Apart from the paramount subject of unemployment, the next conference will consider, amongst other things, the abolition of fee-charging employment agencies. I do not suggest that everybody associated with this business in Australia is immoral, but one of the "worst features associated with the supply of labour is the operation of private registry offices. Employers and employees alike are exploited and cheated by immoral practices of various kinds. That is a vital problem, in which we are interested, but it is not as big or as fundamental as that of unemployment. A great deal of misery and trouble occurs in Australia, especially during periods of depression, because of the immoral practices of private-employing agencies. Next there is the matter of invalidity, old-age, and widows and orphans insurance. Some years ago this Government instituted a far-reaching investigation into this subject, and elaborate reports on it may be seen in the Library. No doubt they are also pigeon-holed in our departments. The recommendations were not given effect. The investigation was costly, and many witnesses were examined. Surely, the subject, which is of international significance, should be further explored.

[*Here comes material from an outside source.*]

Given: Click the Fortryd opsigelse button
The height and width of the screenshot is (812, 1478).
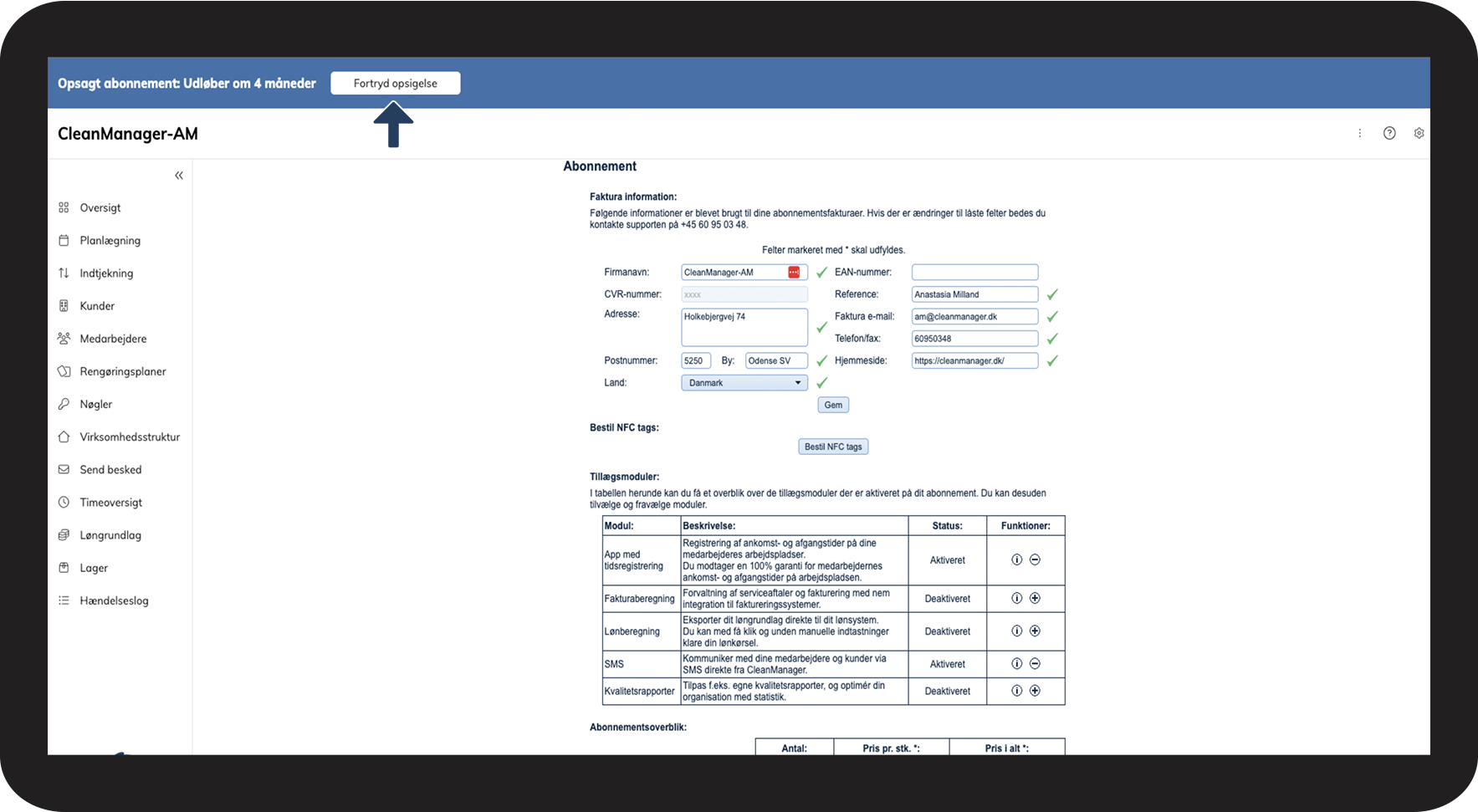Looking at the screenshot, I should 396,84.
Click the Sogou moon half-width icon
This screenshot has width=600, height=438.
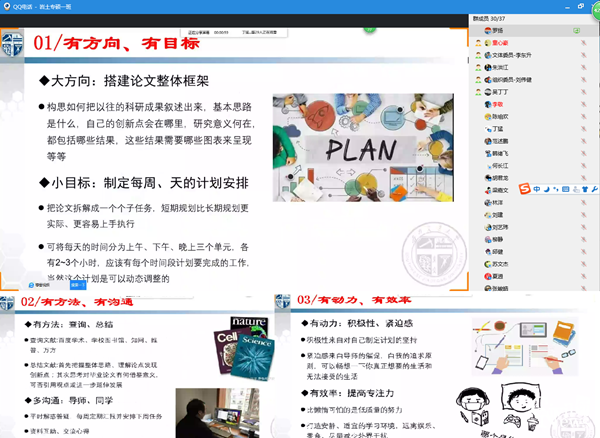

The age of admission of children to employment in non-industrial occupations is also a subject which deserves attention. We have suffered in the realm of international competition by reason of the employment of child labour. Surely our labour representatives should be at the conference to help to protect the workers of this country by urging the representatives of other countries to increase the age at which child labour could be employed. I have heard representatives of the Country party on numerous occasions allude to the difficulties that are experienced by those engaged in our primary industries through having to compete against countries which employ child and other cheap labour. The very reason why this organization was brought into existence was to raise international standards of labour, and make it possible for countries like ours to compete with some of the older countries.

The matters to which I have referred vitally concern Australia, and I hope that, as a result of my representations, further consideration will be given to them, and that a labour delegate will be sent to the next session of the International Labour Conference. The cost would be small. I hope that the condition of our finances will improve, so that there will be no further break in our representation at these conferences.